10月15日、俊興が赴任している朝鮮の龍山教会所の本堂が完成しました。大念寺の誕生です。俊興はこの年の3月25日に准讃教に叙せられ、11月4日には大念寺の初代住職となりました。
11月、前橋大蓮寺(群馬県前橋市)の祐天上人名号付き地蔵菩薩石像(文政9年「祐天寺」参照)の台座が再造されました。この台座は3段になっており、この年に再造されたのは最下段の台座です。台座の正面には「有縁無縁三界萬霊」、右側面には石垣修復者の名前と「忍誉代」と刻まれています。忍誉とは、大蓮寺19世蓮池辨冏のことです。
明治天皇の第3皇子として明治12年(1879)に生まれた大正天皇は、生まれつき体が弱かったうえ、即位後は多忙な公務と第1次世界大戦への参戦などによる心労が重なったことから、たびたび体調を崩されていたようです。

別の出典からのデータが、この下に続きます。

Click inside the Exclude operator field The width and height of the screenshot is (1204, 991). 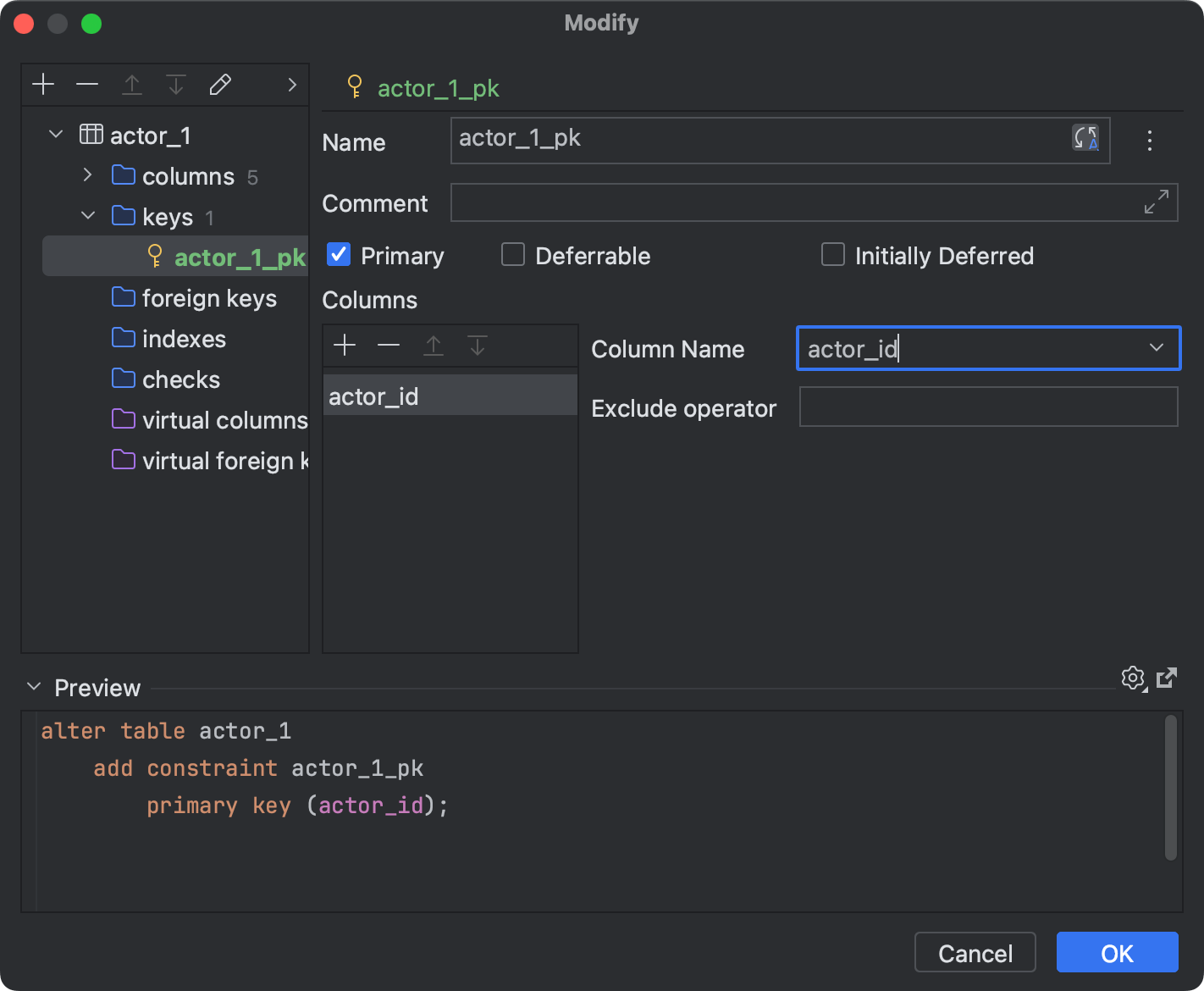click(988, 407)
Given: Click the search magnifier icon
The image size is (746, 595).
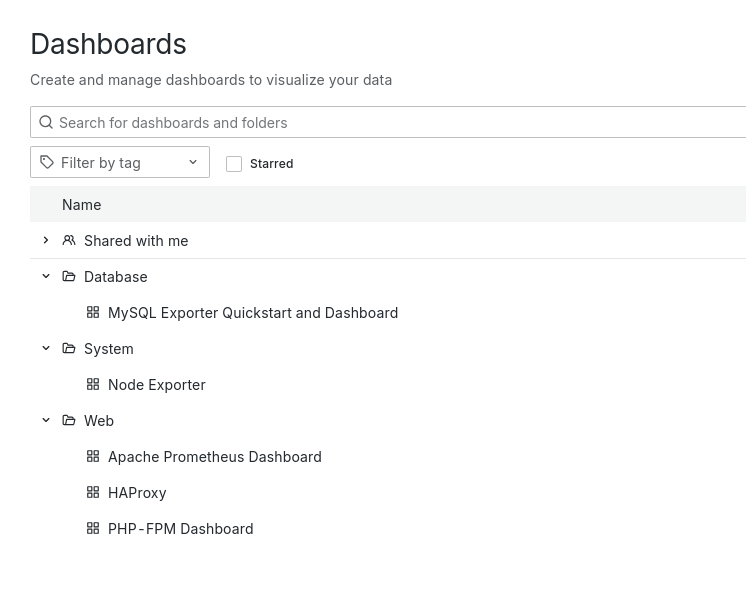Looking at the screenshot, I should coord(46,122).
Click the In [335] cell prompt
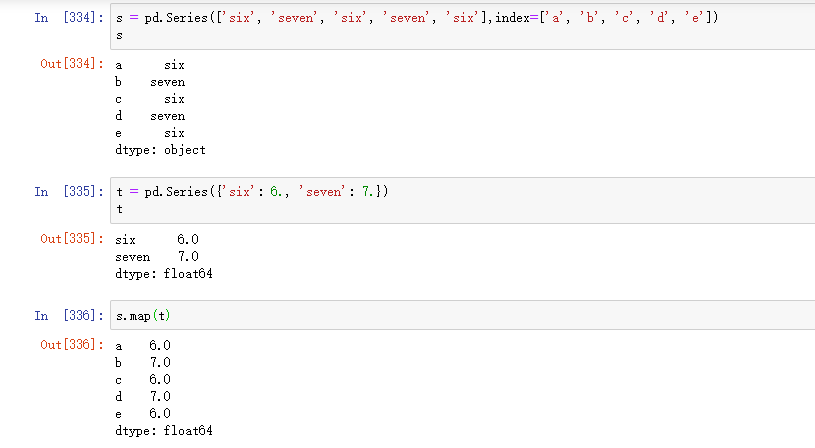 68,191
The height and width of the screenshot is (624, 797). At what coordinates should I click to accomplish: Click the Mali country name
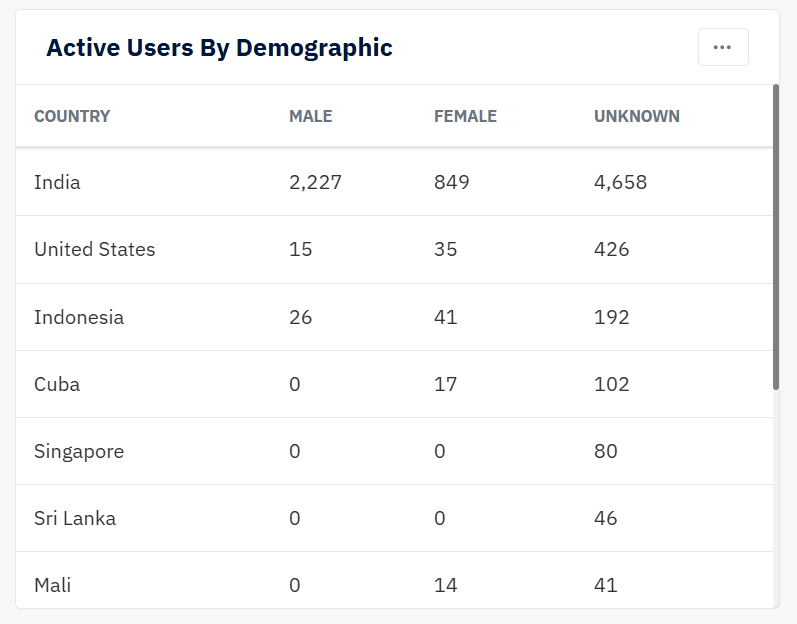[52, 585]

そのため、大正10年(1921)に皇太子裕仁親王(のちの昭和天皇)を摂政に任命して以降は、公務に復帰することはありませんでした。
そして、この年の11月に肺炎を起こし、12月15日に宮内省から「天皇陛下御異例」が発表されると、天皇の病気回復を祈る国民が宮城二重橋前に詰め掛けました。さらに帝国劇場や歌舞伎座が興行を中止し、飲食店などが営業を控えるなど、日本国中が自粛ムードに包まれました。
祐天寺は生母である二位の局の菩提寺であることから、平時より毎日天皇の健康を祈願しており、病が重くなってからは多くの檀信徒とともにひたすら平癒を祈願しました。しかし、葉山御用邸(神奈川県三浦郡)で療養されていた大正天皇が回復されることはなく、最期は貞明皇后の配慮により御用邸に呼ばれたご生母に見守られながらお隠れになられたと伝えられています。

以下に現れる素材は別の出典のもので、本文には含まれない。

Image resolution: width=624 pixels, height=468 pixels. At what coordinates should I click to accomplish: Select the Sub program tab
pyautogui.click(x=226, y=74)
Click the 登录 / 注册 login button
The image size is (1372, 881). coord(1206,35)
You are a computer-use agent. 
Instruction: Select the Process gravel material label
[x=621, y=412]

12月25日、崩御の報せを受けた祐天寺では尊牌を本堂に安置し、香花や供物を供えて菩提を弔いました。さらに、新宿御苑(新宿区)で大喪の儀が執り行われた翌2年(1927)2月7日には、本堂の尊牌前を荘厳して遙拝所を新設したほか、寺内の者5人がご霊柩の通り道で奉拝したということです。また、葬場殿の儀に合わせて祐天寺の梵鐘を撞き、奉悼の意を表しました。

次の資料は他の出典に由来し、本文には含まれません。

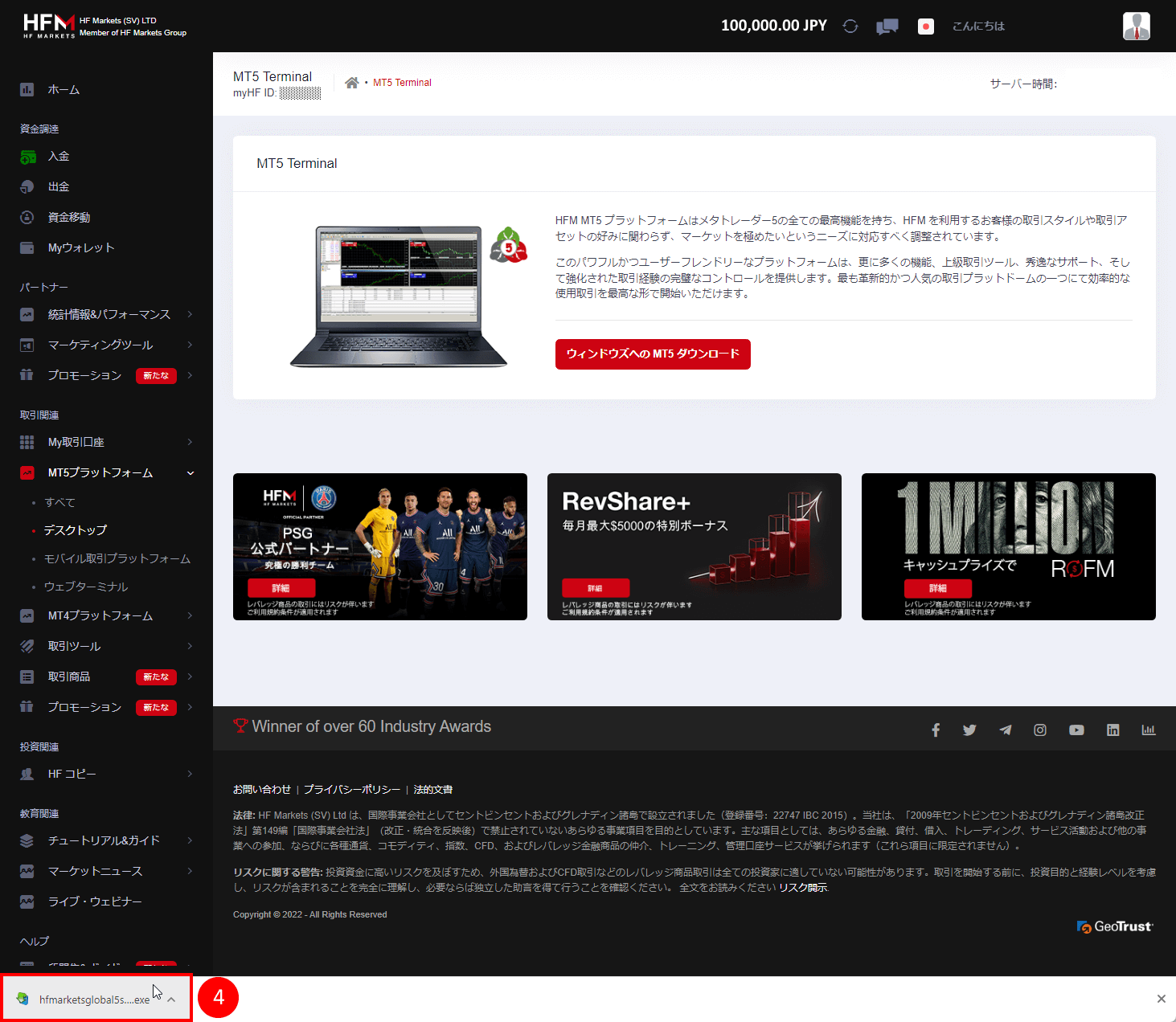Open the live chat icon in the top bar
The image size is (1176, 1022).
pyautogui.click(x=887, y=26)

歌舞伎座の8月興行で『真景累ケ淵』が上演されました。脚色を木村錦花、舞台監督を河竹繁俊、舞台装置を佐原包吉が担当し、興行期間中には歌舞伎座2階の広間で幽霊画の展覧会も開催され、連日大入りでした。
もとは三遊亭圓朝が安政6年(1859)に口演した怪談噺ですが、すでに明治31年(1898)には久保田彦作の脚色で歌舞伎として初演されていました(明治31年「出版・芸能」参照)。今回の脚色を担当した錦花は、舞台監督たちを引き連れて下総の羽生村(茨城県常総市)へ赴き、その土地の旧家を訪ね歩いて得た見聞をもとに脚色したそうです。
『真景累ケ淵』が好評を博したことから、翌昭和2年(1927)の8月興行ではその発端部分を再び錦花が脚色し、『発端真景累ケ淵』と題して上演しました。これは「四軒長屋」の場を最初は隠して1軒ずつ見せ、最後に4軒全体を見せるという映画的手法とも言える演出がおもしろいと評判になりました。
ただし、現在上演されている『真景累ケ淵』は、大正11年(1922)に竹柴金作が脚色し、6世尾上梅幸(「人物」参照)の豊志賀と、6世尾上菊五郎の新吉が人気を博した舞台の台本が基本となっています。
明治3年(1870)~昭和9年(1934)
名女形として明治後期から昭和初期に掛けて活躍した尾上梅幸は、本名を寺島榮之助と言い、明治3年に名古屋で生まれました。実父は3世尾上菊五郎の孫の朝次郎と言われています。梅幸は名古屋の歌舞伎劇場で振り付けを一手に収めていた初世西川鯉三郎のもとで幼い頃から舞踊を習い、明治9年(1876)には西川榮之助の名で初舞台を踏みました。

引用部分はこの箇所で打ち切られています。